Wow, we really needed that run. Francis needs to stop hanging his head and looking so frustrated. It really rubs off on all the other guys.


----------



## hobojoe (Jun 20, 2003)

The Magic end a ridiculously horrible quarter with an 8-0 run to give them a chance going into the 4th. Howard is doing all he can and Francis played well at the end of the quarter to get us back into it. Steve-o hasn't sat on the bench for a second of this game, hopefully has some gas in the tank for the 4th.


----------



## Captain Obvious (Jun 15, 2003)

Nice rally to cut the lead to 7 after 3. We've got a great shot to win if our shots start falling and we actually play defense.


----------



## JNice (Jul 13, 2002)

:laugh:

This team is likely giving some of the old folks in Orlando heart attacks. Ridiculously inconsistent.


----------



## Captain Obvious (Jun 15, 2003)

Keep shooting threes Donny :laugh:


----------



## JNice (Jul 13, 2002)

Flagrant?


----------



## Captain Obvious (Jun 15, 2003)

JNice said:


> Flagrant?


What'd he do? He looks like he might get 20-20 tonight, I hope he doesn't get tossed.


----------



## Crossword (Jun 7, 2002)

JNice said:


> Flagrant?


 Then again, that _was_ cylinder interference by D-Ho on the other end.

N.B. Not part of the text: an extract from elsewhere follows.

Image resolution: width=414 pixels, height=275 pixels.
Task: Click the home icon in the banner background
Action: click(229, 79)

Anyway, it's a flagrant 1. At first I didn't think it was a flagrant cause he was going for the ball, but after he got the ball (and some contact) he shoved Mo to the ground, or at least looked like it. That got him the foul. Don't worry he's still in the game though.


----------



## JNice (Jul 13, 2002)

Budweiser_Boy said:


> Then again, that _was_ cylinder interference by D-Ho on the other end.



Not if the shot has no chance to go in. It was obviously a long airball.

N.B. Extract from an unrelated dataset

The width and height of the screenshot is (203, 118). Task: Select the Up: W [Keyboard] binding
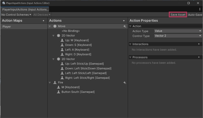point(77,40)
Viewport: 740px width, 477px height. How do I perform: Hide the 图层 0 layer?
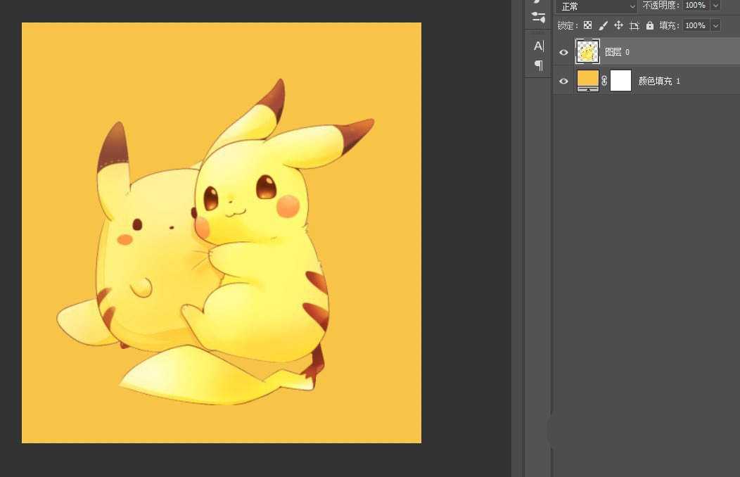[x=563, y=52]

Wasn't a flagrant either. Just a bad fall for Peterson.


----------



## Captain Obvious (Jun 15, 2003)

Bonner I hate you!


----------



## hobojoe (Jun 20, 2003)

Way to steal the game with a horrific call refs.

If that's a flagrant foul than there have been 10-15 flagrant fouls committed in this game alone. Bull ****, Bonner hits a 3 on their unearned extra possession. Plain and simple, that's bull ****. You have a 4 point game made into a 9 point game by a completely indisputably horrible call. No way you can even argue that was flagrant.


----------



## JNice (Jul 13, 2002)

Well, that flagrant pretty much killed us ... 2 free throws then a 3 ball ...


----------



## hobojoe (Jun 20, 2003)

JNice said:


> Well, that flagrant pretty much killed us ... 2 free throws then a 3 ball ...

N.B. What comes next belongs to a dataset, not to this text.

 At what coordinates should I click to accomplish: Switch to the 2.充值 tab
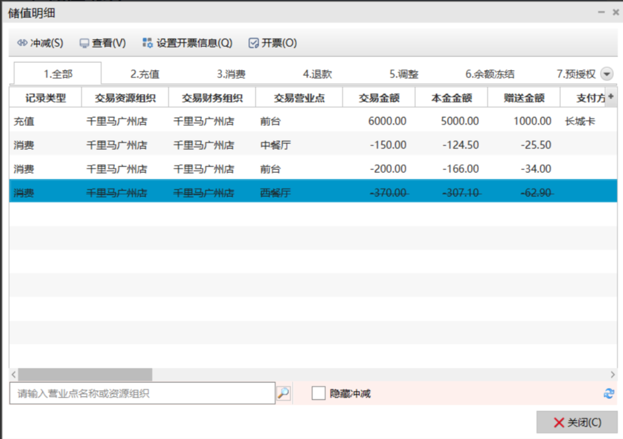(x=144, y=74)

 Ridiculous. It was a 4 point game before that crap. You can't even say that it was a flagrant, there's just no possible way. Peterson fell awkwardly, doesn't mean it was a flagrant. It wasn't even that hard of a foul.


----------



## Captain Obvious (Jun 15, 2003)

The wheels have come off, and it started with that flagrant.


----------



## JNice (Jul 13, 2002)

Bosh is making Cato look like a statue.


----------



## JNice (Jul 13, 2002)

Another mini-run .. maybe too late. Clearly we need more defense. Our offense hasn't been all that bad.


----------



## Captain Obvious (Jun 15, 2003)

Too little, too late.


----------



## JNice (Jul 13, 2002)

Garrity


----------



## Crossword (Jun 7, 2002)

Captain Obvious said:


> Keep shooting threes Donny :laugh:


 Yeah he can do that.


----------



## YoYoYoWasup (Nov 14, 2004)

Eh, tired of losing to teams well below .500. Hill or no Hill, we should be able to beat Toronto. Meahwhile, Howard finishes with 17 points, 20 rebounds and 3 blocks. Would of easily had a 20/20 game but I don't think he got one touch in the fourth. Johnny Davis needs to be fired, he's only hurting Howard.


----------



## JNice (Jul 13, 2002)

Dwight with 17 pts, 20 rebs, and 3 blocks with 8 FGAs .. :no:


----------



## JNice (Jul 13, 2002)

Boy are we sucking it up on the road. Suck Suck Suck.


----------



## hobojoe (Jun 20, 2003)

JNice said:


> Dwight with 17 pts, 20 rebs, and 3 blocks with 8 FGAs .. :no:


 Imagine what he could have done with more touches and if he hadn't got into foul trouble earlier in the game.

Honestly though, the Raptors didn't even play all that well in this one and still came away with the victory. Bosh was off all night long and so was Marshall from behind the arc. The Raptors won because of jokers like Araujo and Bonner lighting us up. 

Overall I'd say the officiating was horrible both ways. Bob Delaney seemed to be in a bad mood all night. The tech he gave to Davis was weak, the tech he gave to Battie was weak, and he gave the Magic a delay of game because Francis was leaning against the scorers table during a free throw. How exactly that delays the game, I don't know. Bosh, Araujo, Howard and Cato were all hacked like crazy during this one (particularly Bosh) with nothing called, and then when they finally call a foul on Howard they make it a flagrant when it clearly wasn't even close to one. I'm not sure who gained more over the course of the game because of the officiating, but I know one thing for sure and that's that the flagrant call against the Magic couldn't have come at a worse time. It was a 4 point game made into a 9 point game by a terrible call.


----------



## Crossword (Jun 7, 2002)

hobojoe said:


> Honestly though, the Raptors didn't even play all that well in this one and still came away with the victory. Bosh was off all night long and so was Marshall from behind the arc. The Raptors won because of jokers like Araujo and Bonner lighting us up.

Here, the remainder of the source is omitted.